» Activity
Go through the data line by line. Copy each one holding the string "agent".

» Saved entries
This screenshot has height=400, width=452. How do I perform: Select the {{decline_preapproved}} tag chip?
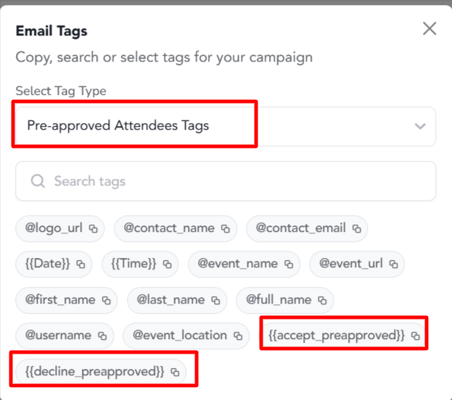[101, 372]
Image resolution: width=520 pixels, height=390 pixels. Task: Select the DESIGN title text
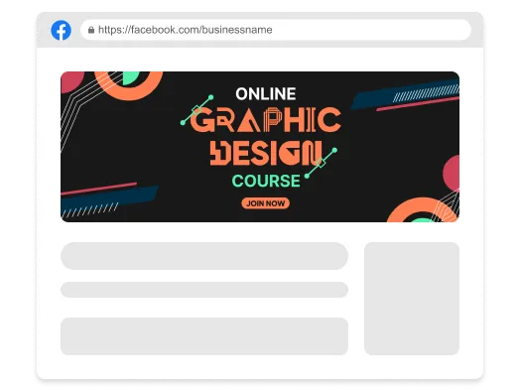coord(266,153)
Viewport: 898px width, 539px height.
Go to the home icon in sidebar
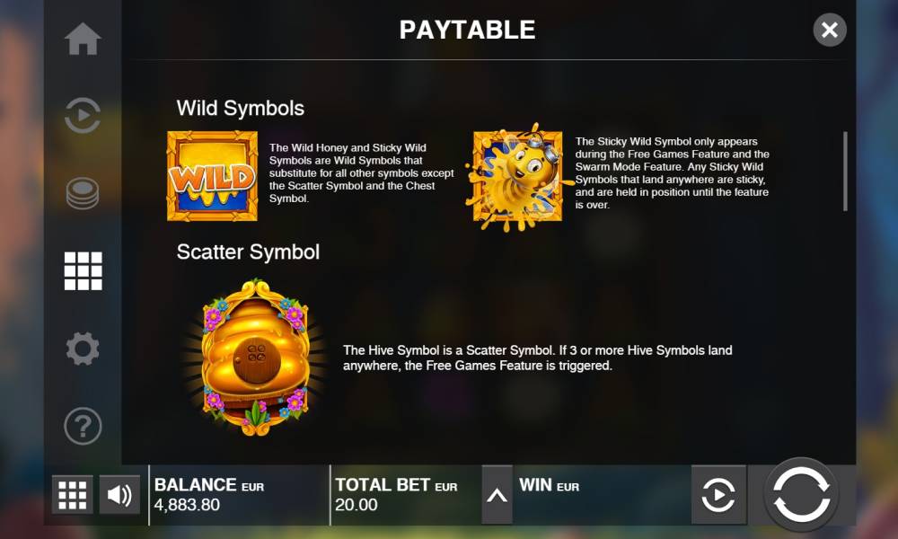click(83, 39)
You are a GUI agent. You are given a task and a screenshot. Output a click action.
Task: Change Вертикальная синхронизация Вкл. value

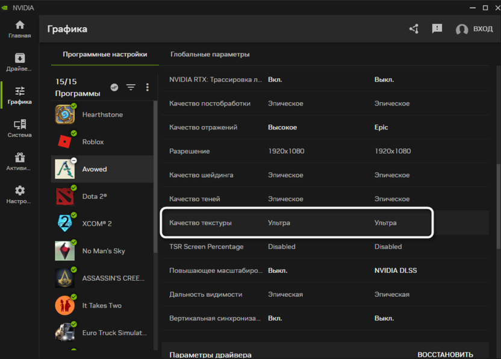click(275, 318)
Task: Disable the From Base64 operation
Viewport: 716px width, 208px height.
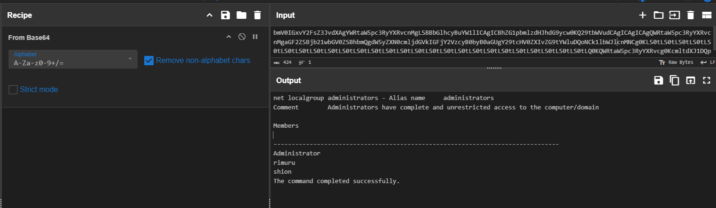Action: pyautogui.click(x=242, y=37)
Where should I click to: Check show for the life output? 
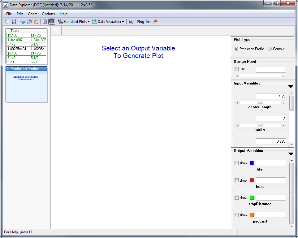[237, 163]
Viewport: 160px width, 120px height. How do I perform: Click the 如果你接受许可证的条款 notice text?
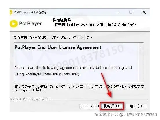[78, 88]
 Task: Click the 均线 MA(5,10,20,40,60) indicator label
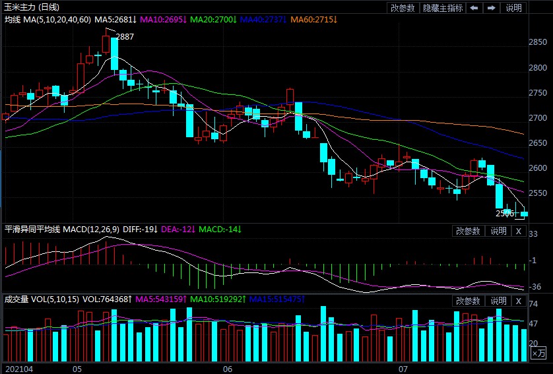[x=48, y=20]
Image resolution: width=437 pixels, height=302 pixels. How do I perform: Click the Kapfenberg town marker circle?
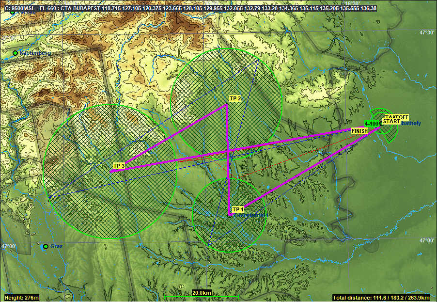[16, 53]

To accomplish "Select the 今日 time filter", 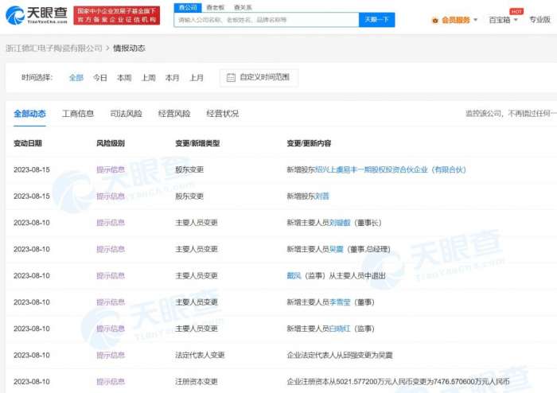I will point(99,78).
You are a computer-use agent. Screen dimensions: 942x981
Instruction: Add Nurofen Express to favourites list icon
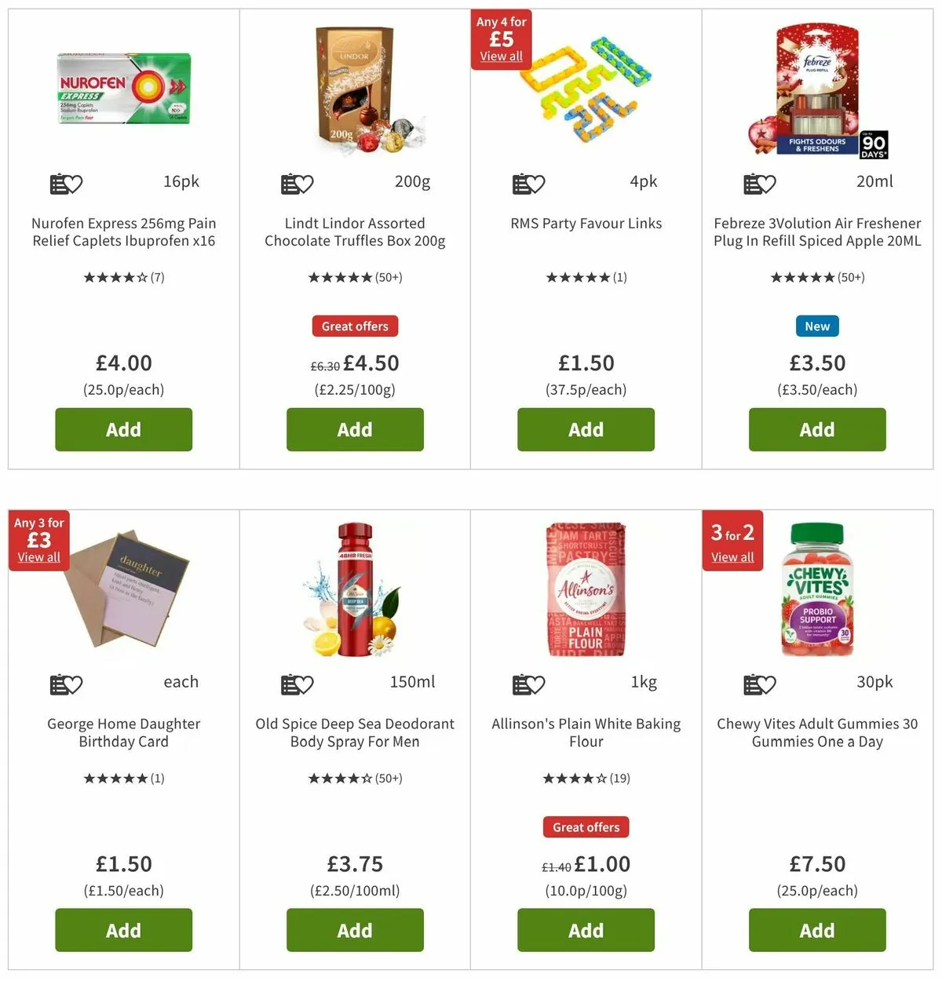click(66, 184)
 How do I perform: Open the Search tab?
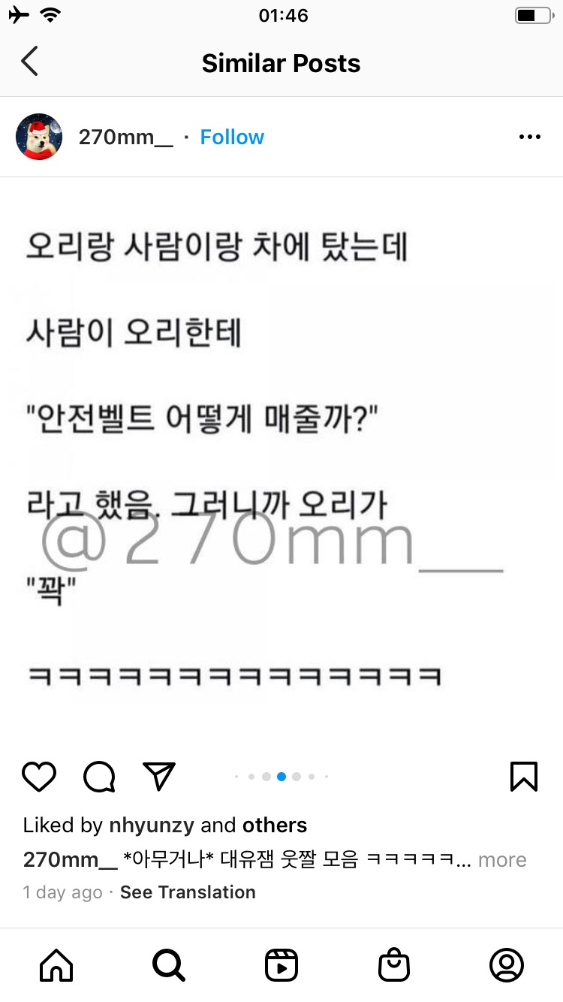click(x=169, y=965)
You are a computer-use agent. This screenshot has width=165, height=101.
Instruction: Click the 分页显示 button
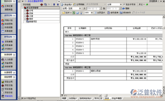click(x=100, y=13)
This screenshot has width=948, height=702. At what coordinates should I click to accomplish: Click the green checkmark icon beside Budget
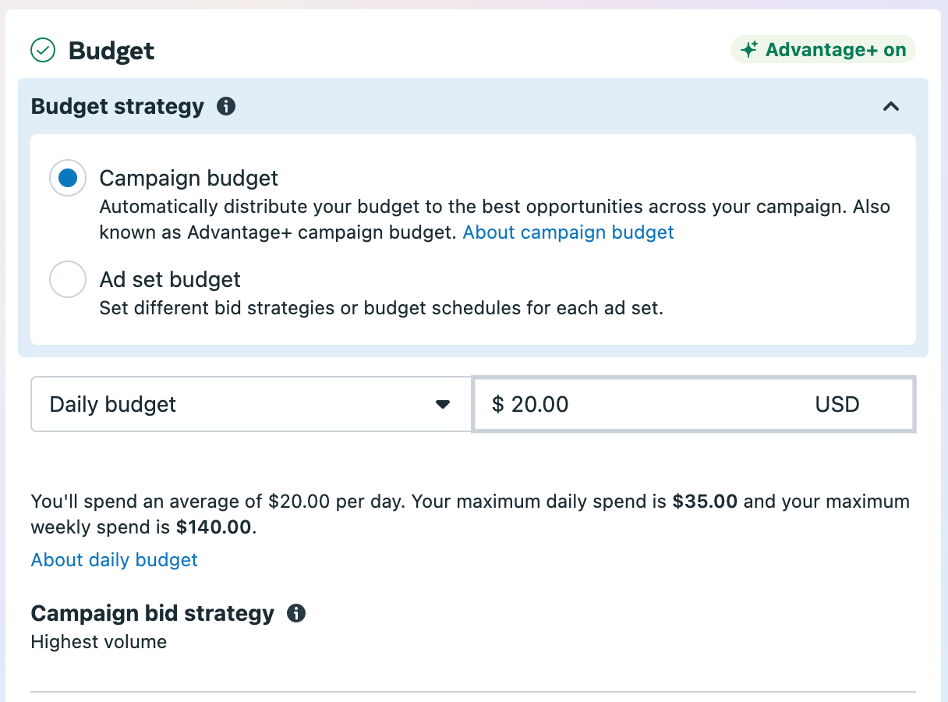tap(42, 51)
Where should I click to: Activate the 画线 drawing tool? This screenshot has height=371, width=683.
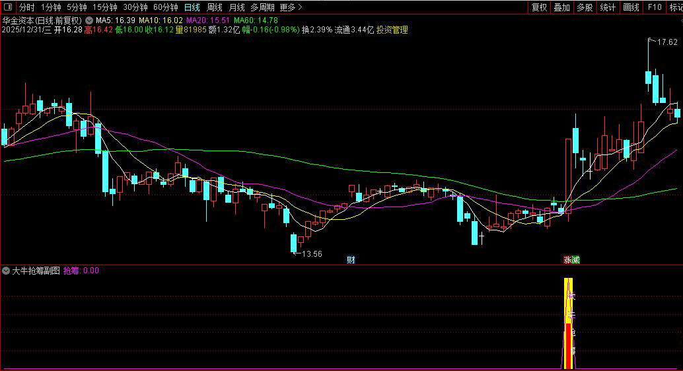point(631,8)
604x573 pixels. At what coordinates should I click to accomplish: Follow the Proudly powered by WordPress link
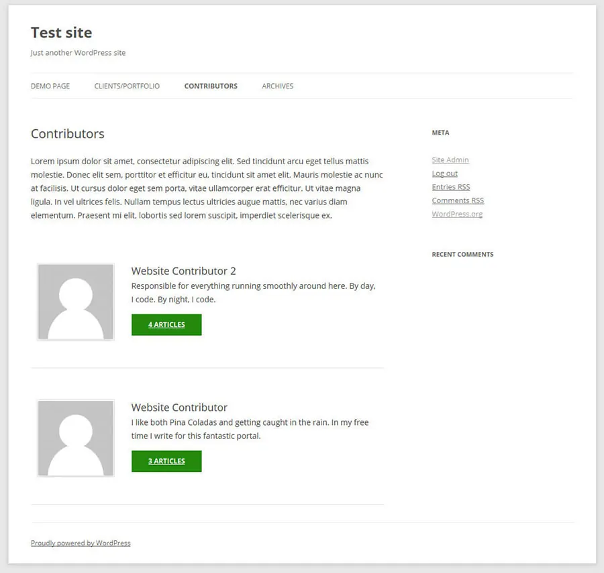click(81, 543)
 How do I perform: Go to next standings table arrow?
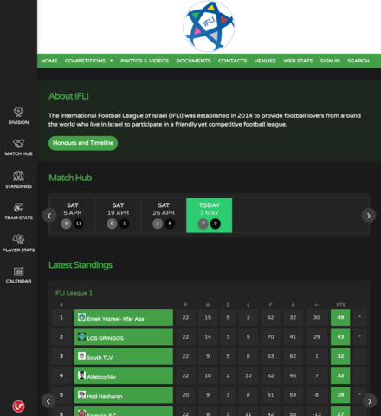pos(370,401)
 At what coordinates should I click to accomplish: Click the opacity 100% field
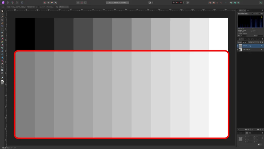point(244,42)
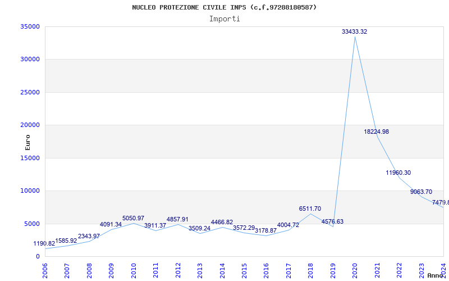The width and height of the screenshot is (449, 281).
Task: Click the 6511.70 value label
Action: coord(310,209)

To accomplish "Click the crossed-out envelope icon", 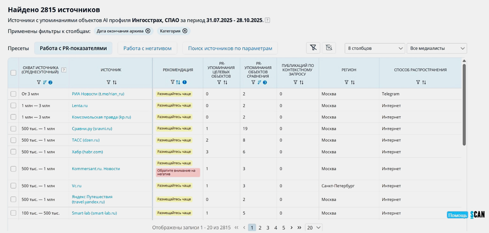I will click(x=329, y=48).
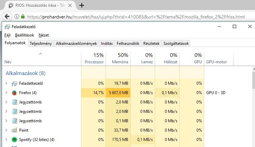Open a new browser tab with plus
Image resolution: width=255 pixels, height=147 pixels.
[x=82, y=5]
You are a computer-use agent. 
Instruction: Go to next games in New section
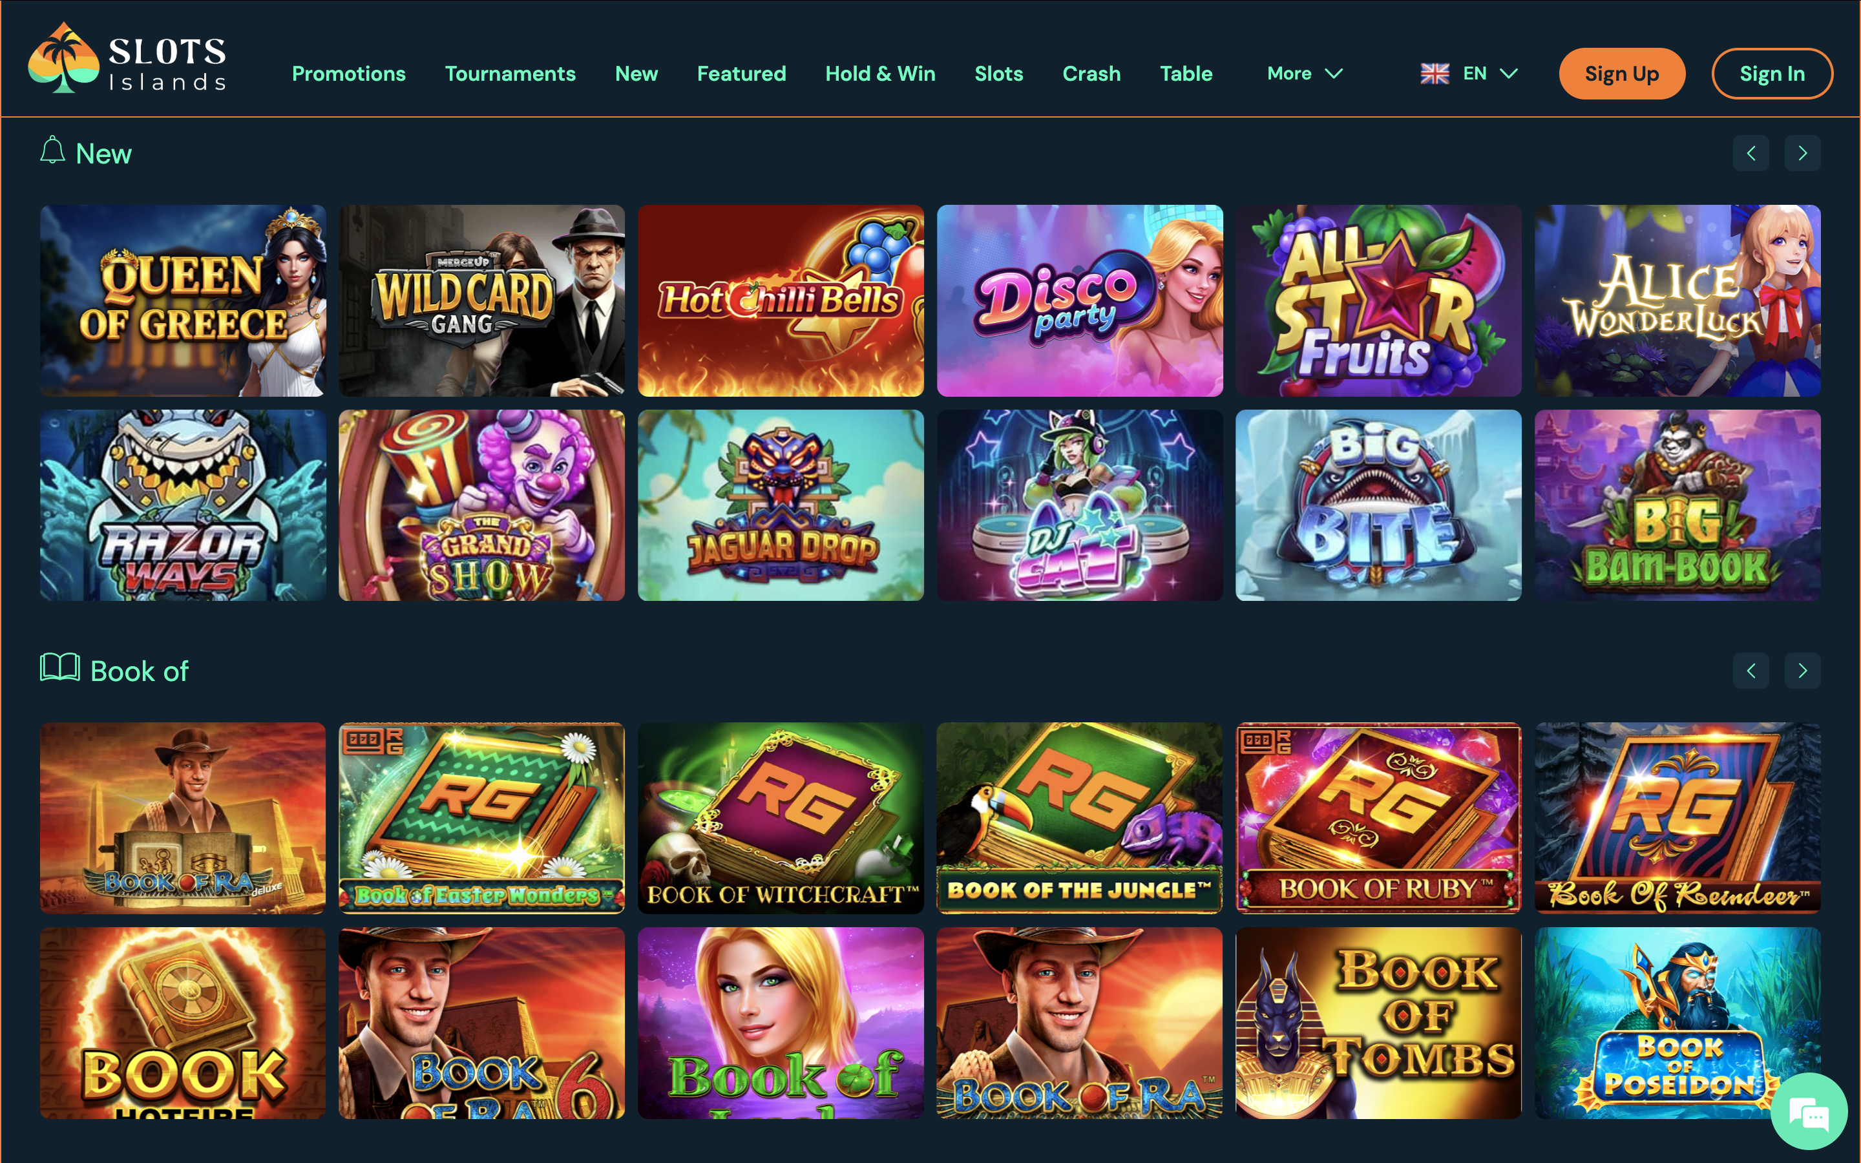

» Response area
You are a GUI agent. You are given a task and a screenshot. Output a click action.
You are a computer-use agent. Screen dimensions: 942x981
You are a computer-use agent. This screenshot has width=165, height=101.
You are a computer-use agent. 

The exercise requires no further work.